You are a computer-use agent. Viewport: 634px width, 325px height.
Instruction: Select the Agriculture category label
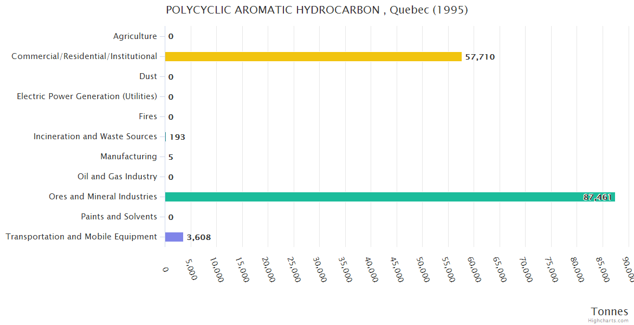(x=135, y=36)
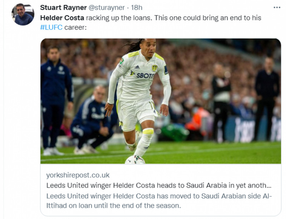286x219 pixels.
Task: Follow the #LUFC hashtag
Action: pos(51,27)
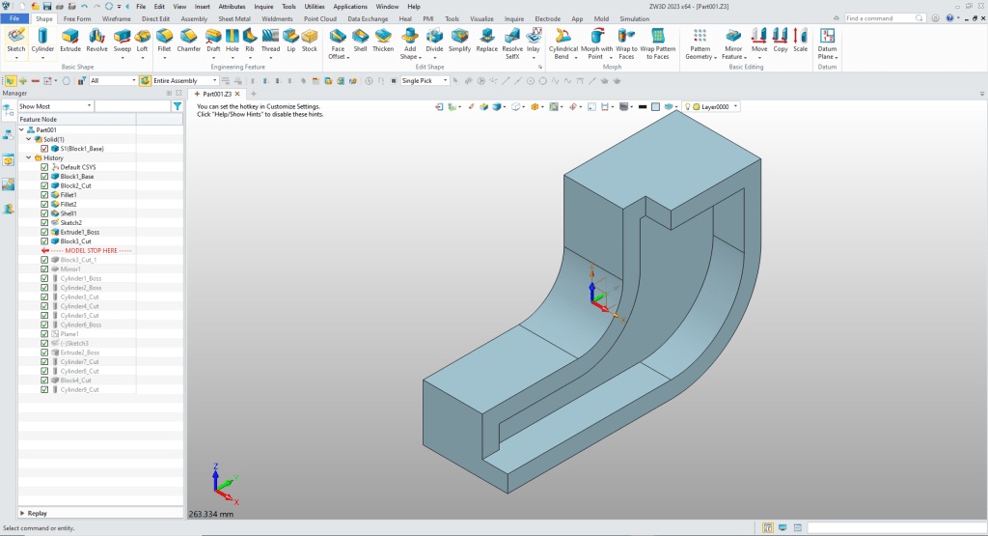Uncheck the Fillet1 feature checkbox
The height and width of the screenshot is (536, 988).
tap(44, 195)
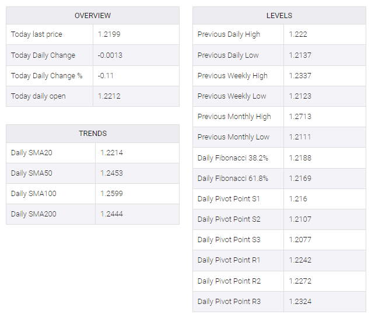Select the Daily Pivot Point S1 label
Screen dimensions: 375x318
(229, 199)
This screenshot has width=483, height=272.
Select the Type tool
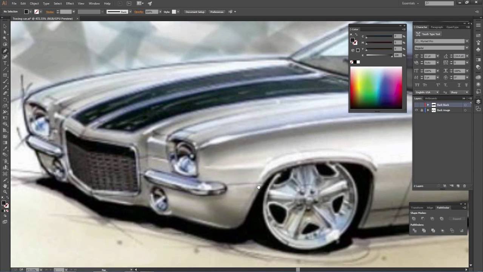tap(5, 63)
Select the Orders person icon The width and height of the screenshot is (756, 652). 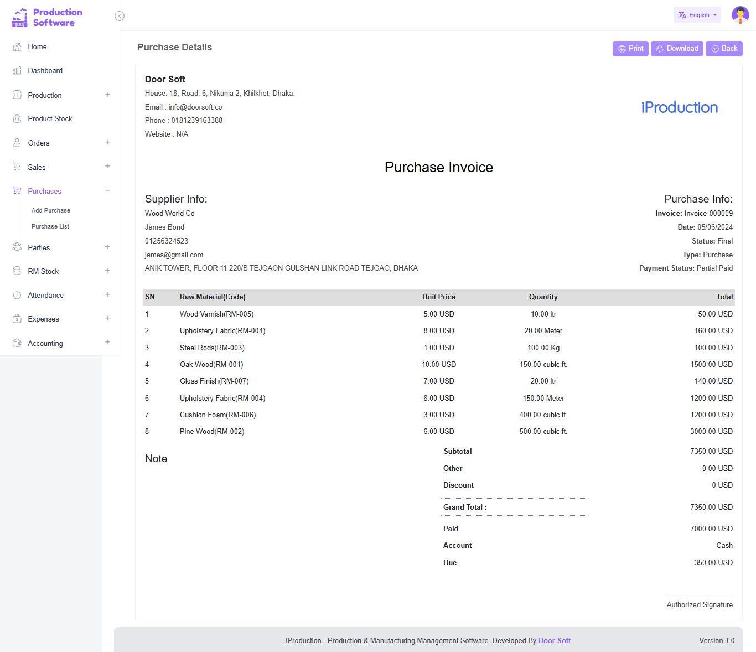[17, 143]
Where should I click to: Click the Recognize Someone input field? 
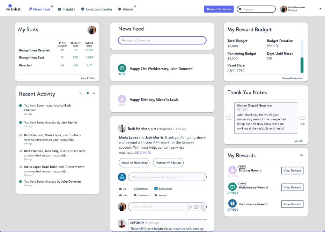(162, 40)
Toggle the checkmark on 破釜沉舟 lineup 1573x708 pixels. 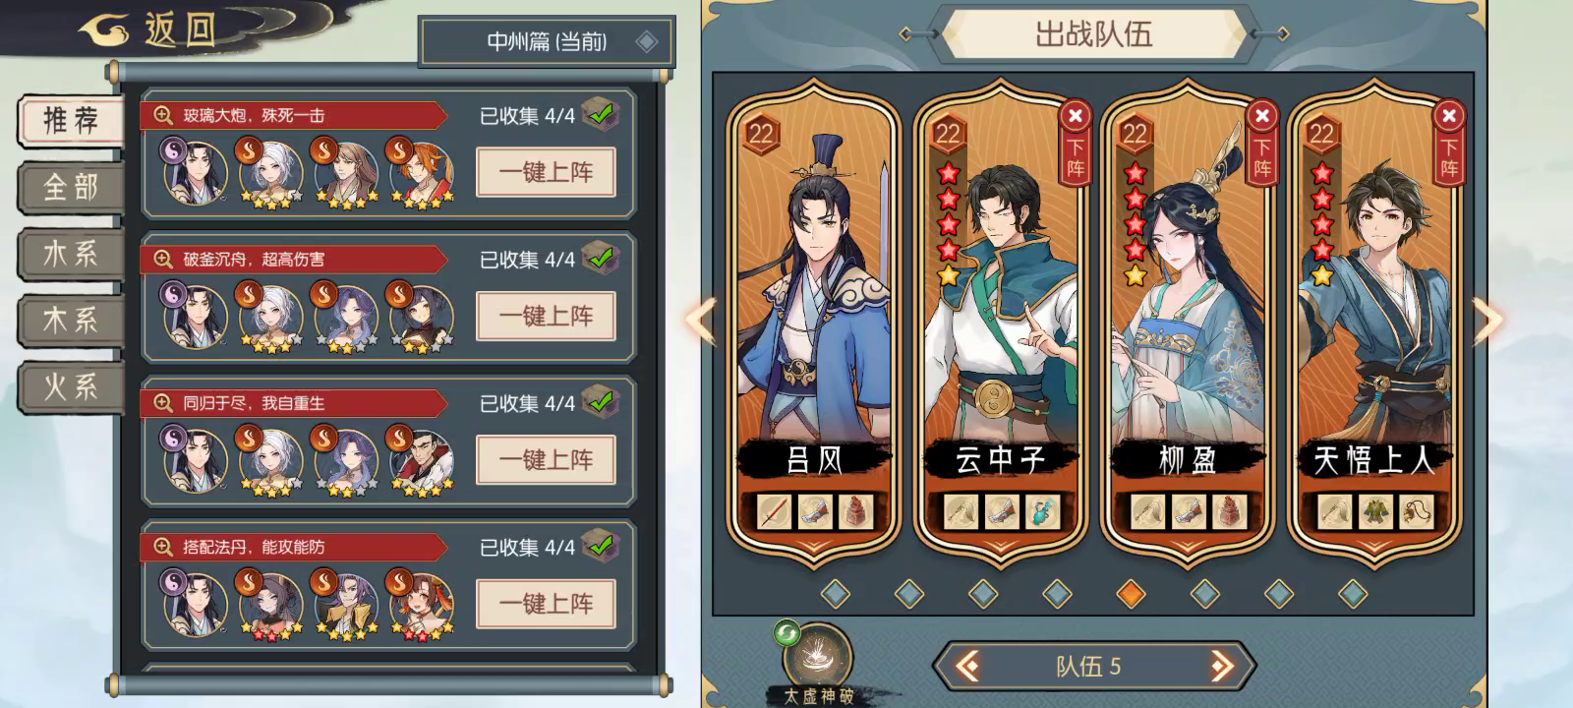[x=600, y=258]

# # # # # # #

Look above and copy only the lines from the one holding "Instruction: Select the" to the one holding "This screenshot has width=483, height=272.", both included, exactly, minus the pictures.

Instruction: Select the Agriculture category label
(x=135, y=36)
286x219 pixels.
Task: Follow the #LUFC hashtag
Action: pos(51,27)
Uncheck the Fillet1 feature checkbox
The height and width of the screenshot is (536, 988).
tap(44, 195)
Select the Daily Pivot Point S1 label
Screen dimensions: 375x318
(229, 199)
This screenshot has width=483, height=272.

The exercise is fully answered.